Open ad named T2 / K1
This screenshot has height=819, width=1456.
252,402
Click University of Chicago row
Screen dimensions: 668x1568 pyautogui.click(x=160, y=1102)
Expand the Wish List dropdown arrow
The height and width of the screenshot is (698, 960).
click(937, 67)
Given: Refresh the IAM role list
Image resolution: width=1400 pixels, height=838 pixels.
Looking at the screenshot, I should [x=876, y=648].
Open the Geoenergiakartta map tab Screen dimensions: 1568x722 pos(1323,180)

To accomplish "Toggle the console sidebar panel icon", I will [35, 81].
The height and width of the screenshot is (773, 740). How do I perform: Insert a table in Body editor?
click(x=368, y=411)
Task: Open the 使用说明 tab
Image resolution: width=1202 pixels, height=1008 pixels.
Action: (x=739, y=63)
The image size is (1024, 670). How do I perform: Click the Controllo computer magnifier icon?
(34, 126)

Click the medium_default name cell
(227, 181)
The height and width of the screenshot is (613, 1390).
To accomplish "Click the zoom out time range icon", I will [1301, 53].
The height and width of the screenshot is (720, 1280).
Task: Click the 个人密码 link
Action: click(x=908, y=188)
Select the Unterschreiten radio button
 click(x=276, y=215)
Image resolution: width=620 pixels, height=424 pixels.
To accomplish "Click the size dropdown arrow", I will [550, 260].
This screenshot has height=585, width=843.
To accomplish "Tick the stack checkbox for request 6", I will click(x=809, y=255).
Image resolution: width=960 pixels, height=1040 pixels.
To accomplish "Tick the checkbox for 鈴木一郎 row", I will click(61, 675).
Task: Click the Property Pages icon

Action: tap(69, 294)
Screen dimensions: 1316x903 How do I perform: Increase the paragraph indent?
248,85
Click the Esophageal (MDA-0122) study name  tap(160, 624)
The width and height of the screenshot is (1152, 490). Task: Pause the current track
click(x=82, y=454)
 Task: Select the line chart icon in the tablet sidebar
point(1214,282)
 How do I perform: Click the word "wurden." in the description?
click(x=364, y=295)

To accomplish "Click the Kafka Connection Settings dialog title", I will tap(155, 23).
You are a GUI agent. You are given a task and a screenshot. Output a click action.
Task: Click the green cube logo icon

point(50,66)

—————

Problem details:
Within the records above, each line containing "checkbox" is to be returned.

Task result:
To accomplish "Tick the stack checkbox for request 6", I will click(x=809, y=255).
To accomplish "Tick the checkbox for 鈴木一郎 row", I will click(61, 675).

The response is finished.